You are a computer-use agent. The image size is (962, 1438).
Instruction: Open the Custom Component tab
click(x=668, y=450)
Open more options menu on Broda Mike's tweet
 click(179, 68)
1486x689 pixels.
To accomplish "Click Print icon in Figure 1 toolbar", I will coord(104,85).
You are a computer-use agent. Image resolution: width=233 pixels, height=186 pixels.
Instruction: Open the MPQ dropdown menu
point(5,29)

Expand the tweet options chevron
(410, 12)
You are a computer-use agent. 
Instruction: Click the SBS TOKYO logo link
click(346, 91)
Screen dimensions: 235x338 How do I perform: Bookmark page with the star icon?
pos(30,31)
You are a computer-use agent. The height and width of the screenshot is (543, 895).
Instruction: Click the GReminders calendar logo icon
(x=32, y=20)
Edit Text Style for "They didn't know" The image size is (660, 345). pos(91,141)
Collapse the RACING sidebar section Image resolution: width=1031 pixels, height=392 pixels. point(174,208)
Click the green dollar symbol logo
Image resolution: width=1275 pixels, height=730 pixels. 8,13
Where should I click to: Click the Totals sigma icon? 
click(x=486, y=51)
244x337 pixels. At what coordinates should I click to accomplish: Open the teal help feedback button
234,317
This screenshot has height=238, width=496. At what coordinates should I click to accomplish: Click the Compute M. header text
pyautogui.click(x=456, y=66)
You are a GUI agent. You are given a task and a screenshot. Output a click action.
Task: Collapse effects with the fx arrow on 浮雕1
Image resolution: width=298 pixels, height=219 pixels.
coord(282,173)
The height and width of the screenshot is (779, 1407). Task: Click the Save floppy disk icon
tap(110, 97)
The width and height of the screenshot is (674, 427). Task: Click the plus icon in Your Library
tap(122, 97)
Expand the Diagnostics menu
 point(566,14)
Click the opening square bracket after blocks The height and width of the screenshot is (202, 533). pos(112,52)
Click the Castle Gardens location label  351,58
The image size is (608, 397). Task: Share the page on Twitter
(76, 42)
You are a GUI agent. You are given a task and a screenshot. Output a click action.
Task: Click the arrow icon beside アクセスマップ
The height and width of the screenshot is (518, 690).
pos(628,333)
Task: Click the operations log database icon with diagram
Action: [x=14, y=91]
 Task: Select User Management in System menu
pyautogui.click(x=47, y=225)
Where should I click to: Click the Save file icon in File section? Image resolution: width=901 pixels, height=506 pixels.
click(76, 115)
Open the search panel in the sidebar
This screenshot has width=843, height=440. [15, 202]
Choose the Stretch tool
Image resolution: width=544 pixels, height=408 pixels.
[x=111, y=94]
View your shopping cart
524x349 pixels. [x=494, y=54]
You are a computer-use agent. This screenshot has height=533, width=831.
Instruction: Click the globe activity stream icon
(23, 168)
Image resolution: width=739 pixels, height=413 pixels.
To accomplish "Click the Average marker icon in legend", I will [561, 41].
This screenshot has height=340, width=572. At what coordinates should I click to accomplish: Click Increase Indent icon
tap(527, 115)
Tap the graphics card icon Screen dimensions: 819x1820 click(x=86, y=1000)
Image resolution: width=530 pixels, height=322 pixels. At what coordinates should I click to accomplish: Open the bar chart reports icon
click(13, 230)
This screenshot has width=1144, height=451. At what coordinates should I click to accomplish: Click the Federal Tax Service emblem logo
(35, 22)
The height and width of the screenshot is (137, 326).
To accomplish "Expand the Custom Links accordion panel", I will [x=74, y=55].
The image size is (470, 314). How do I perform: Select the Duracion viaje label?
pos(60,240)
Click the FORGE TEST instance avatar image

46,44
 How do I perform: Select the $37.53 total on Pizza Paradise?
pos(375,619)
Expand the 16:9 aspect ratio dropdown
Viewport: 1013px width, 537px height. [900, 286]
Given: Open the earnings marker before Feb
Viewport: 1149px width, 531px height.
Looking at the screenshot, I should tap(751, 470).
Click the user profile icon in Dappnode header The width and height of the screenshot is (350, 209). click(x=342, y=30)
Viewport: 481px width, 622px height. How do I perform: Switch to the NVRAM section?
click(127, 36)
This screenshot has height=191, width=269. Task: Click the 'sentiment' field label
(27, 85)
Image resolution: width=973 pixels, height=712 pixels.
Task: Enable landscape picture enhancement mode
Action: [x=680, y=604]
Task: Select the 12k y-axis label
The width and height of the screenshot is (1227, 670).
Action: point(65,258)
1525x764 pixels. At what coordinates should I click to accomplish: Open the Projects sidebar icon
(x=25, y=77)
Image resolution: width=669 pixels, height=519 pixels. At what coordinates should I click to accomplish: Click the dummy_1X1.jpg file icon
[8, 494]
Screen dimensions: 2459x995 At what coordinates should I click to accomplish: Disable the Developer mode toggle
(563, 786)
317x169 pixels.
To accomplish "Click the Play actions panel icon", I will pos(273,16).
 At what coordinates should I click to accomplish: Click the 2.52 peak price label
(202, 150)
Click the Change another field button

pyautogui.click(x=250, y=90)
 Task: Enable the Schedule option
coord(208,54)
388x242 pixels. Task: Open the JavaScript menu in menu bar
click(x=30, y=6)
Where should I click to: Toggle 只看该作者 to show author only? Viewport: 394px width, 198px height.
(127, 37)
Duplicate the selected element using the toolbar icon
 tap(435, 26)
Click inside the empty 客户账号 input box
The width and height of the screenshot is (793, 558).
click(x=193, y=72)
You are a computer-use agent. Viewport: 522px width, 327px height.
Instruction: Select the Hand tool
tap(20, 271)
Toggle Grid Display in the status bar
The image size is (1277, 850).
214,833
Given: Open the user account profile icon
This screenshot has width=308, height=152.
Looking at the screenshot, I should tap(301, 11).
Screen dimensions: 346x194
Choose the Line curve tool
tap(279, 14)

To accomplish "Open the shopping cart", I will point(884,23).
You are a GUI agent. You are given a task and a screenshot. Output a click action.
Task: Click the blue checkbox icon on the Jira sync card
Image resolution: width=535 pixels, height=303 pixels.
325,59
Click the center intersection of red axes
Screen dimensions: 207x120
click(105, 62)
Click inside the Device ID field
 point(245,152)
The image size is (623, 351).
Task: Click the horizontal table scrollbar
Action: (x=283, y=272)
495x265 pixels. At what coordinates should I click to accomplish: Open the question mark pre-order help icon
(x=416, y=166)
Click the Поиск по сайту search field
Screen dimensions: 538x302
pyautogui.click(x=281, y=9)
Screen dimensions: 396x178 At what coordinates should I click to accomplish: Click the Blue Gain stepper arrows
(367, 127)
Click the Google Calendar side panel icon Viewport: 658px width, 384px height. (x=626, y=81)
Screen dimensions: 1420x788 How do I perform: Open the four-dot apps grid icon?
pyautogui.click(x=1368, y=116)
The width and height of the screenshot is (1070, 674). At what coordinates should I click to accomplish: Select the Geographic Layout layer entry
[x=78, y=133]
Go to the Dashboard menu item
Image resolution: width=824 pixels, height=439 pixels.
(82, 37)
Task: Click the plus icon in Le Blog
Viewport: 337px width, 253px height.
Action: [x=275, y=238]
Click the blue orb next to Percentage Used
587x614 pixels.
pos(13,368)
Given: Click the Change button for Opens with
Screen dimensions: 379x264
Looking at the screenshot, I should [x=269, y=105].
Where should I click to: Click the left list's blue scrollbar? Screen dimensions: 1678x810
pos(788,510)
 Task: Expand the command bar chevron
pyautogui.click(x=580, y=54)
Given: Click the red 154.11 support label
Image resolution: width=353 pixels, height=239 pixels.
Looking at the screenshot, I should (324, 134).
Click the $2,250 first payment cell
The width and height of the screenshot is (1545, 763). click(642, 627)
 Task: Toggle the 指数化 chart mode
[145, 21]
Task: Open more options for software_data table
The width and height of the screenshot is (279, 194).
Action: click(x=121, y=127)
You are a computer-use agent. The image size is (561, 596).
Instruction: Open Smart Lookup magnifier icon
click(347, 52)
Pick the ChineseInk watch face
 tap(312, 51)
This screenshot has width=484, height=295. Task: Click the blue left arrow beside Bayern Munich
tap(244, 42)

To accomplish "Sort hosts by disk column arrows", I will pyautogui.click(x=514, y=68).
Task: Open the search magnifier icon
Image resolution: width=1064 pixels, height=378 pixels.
******************************
__Problem details__
Across all of the records above, how many lines include the string "Collapse"? Answer with one number only.

__Response to this task__
2